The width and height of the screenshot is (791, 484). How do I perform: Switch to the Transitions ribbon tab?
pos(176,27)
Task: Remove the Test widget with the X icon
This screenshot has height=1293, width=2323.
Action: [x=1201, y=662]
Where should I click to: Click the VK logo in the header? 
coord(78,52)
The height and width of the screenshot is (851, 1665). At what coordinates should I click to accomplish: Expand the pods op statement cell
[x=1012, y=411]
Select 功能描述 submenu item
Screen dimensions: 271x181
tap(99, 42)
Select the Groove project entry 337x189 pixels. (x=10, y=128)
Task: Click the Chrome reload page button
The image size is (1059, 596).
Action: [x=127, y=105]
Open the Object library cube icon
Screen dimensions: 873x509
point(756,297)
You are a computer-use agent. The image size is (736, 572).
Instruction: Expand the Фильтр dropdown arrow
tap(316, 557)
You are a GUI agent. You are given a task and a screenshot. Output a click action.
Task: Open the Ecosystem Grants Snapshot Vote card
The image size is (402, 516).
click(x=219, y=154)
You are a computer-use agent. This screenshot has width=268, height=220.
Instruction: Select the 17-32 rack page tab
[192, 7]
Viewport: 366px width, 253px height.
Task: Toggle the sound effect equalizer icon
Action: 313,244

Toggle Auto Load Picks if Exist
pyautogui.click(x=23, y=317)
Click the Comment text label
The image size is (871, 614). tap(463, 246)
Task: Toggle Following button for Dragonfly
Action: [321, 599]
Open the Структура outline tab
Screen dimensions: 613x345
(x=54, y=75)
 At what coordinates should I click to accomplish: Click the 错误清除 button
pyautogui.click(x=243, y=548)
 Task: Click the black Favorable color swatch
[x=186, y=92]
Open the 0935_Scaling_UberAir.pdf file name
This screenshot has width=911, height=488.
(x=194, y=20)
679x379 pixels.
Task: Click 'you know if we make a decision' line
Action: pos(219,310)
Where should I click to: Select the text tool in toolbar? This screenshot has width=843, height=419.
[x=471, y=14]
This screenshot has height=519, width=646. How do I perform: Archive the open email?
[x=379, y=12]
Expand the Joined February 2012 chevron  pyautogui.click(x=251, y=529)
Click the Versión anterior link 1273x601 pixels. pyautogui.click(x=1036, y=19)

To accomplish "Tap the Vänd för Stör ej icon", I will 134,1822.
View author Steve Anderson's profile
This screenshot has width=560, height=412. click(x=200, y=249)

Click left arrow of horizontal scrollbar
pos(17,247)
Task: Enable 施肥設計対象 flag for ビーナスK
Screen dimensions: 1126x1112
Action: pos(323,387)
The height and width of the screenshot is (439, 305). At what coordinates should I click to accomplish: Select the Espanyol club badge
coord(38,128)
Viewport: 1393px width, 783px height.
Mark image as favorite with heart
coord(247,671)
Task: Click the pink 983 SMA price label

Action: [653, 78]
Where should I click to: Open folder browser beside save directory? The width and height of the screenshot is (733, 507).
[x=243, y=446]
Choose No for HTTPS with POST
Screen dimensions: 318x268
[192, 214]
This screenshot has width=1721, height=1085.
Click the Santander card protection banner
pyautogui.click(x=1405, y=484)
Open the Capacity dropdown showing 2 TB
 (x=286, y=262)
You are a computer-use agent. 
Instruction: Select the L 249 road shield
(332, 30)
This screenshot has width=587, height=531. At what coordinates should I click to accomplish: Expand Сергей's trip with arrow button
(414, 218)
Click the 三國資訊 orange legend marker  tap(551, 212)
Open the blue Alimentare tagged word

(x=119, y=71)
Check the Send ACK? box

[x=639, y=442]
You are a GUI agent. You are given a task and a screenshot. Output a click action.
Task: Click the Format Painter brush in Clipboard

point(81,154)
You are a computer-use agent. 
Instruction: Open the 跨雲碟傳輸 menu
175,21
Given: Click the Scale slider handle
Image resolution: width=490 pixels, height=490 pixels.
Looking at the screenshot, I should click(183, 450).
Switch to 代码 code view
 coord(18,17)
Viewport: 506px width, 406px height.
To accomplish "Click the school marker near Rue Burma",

--------------------------------

> **EXERCISE REQUIREMENTS**: Write out all the entries again, replacing every "computer-use agent" with "desktop assistant" and changing nothing else.

> **COMPLETED EXERCISE**:
The width and height of the screenshot is (791, 484). How do I perform: Switch to the Transitions ribbon tab?
pos(176,27)
Task: Remove the Test widget with the X icon
This screenshot has height=1293, width=2323.
Action: [x=1201, y=662]
Where should I click to: Click the VK logo in the header? 
coord(78,52)
The height and width of the screenshot is (851, 1665). At what coordinates should I click to accomplish: Expand the pods op statement cell
[x=1012, y=411]
Select 功能描述 submenu item
Screen dimensions: 271x181
tap(99, 42)
Select the Groove project entry 337x189 pixels. (x=10, y=128)
Task: Click the Chrome reload page button
The image size is (1059, 596).
Action: [x=127, y=105]
Open the Object library cube icon
Screen dimensions: 873x509
point(756,297)
You are a desktop assistant. The image size is (736, 572).
Instruction: Expand the Фильтр dropdown arrow
tap(316, 557)
You are a GUI agent. You are given a task and a screenshot. Output a click action.
Task: Open the Ecosystem Grants Snapshot Vote card
The image size is (402, 516).
click(x=219, y=154)
You are a desktop assistant. This screenshot has width=268, height=220.
Instruction: Select the 17-32 rack page tab
[192, 7]
Viewport: 366px width, 253px height.
Task: Toggle the sound effect equalizer icon
Action: 313,244

Toggle Auto Load Picks if Exist
pyautogui.click(x=23, y=317)
Click the Comment text label
The image size is (871, 614). tap(463, 246)
Task: Toggle Following button for Dragonfly
Action: [321, 599]
Open the Структура outline tab
Screen dimensions: 613x345
(x=54, y=75)
 At what coordinates should I click to accomplish: Click the 错误清除 button
pyautogui.click(x=243, y=548)
 Task: Click the black Favorable color swatch
[x=186, y=92]
Open the 0935_Scaling_UberAir.pdf file name
This screenshot has width=911, height=488.
(x=194, y=20)
679x379 pixels.
Task: Click 'you know if we make a decision' line
Action: pos(219,310)
Where should I click to: Select the text tool in toolbar? This screenshot has width=843, height=419.
[x=471, y=14]
This screenshot has height=519, width=646. How do I perform: Archive the open email?
[x=379, y=12]
Expand the Joined February 2012 chevron  pyautogui.click(x=251, y=529)
Click the Versión anterior link 1273x601 pixels. pyautogui.click(x=1036, y=19)

To accomplish "Tap the Vänd för Stör ej icon", I will 134,1822.
View author Steve Anderson's profile
This screenshot has width=560, height=412. click(x=200, y=249)

Click left arrow of horizontal scrollbar
pos(17,247)
Task: Enable 施肥設計対象 flag for ビーナスK
Screen dimensions: 1126x1112
Action: pos(323,387)
The height and width of the screenshot is (439, 305). At what coordinates should I click to accomplish: Select the Espanyol club badge
coord(38,128)
Viewport: 1393px width, 783px height.
Mark image as favorite with heart
coord(247,671)
Task: Click the pink 983 SMA price label

Action: [653, 78]
Where should I click to: Open folder browser beside save directory? The width and height of the screenshot is (733, 507).
[x=243, y=446]
Choose No for HTTPS with POST
Screen dimensions: 318x268
[192, 214]
This screenshot has width=1721, height=1085.
Click the Santander card protection banner
pyautogui.click(x=1405, y=484)
Open the Capacity dropdown showing 2 TB
 (x=286, y=262)
You are a desktop assistant. 
Instruction: Select the L 249 road shield
(332, 30)
This screenshot has width=587, height=531. At what coordinates should I click to accomplish: Expand Сергей's trip with arrow button
(414, 218)
Click the 三國資訊 orange legend marker  tap(551, 212)
Open the blue Alimentare tagged word

(x=119, y=71)
Check the Send ACK? box

[x=639, y=442]
You are a GUI agent. You are given a task and a screenshot. Output a click action.
Task: Click the Format Painter brush in Clipboard

point(81,154)
You are a desktop assistant. 
Instruction: Open the 跨雲碟傳輸 menu
175,21
Given: Click the Scale slider handle
Image resolution: width=490 pixels, height=490 pixels.
Looking at the screenshot, I should click(183, 450).
Switch to 代码 code view
 coord(18,17)
Viewport: 506px width, 406px height.
To accomplish "Click the school marker near Rue Burma",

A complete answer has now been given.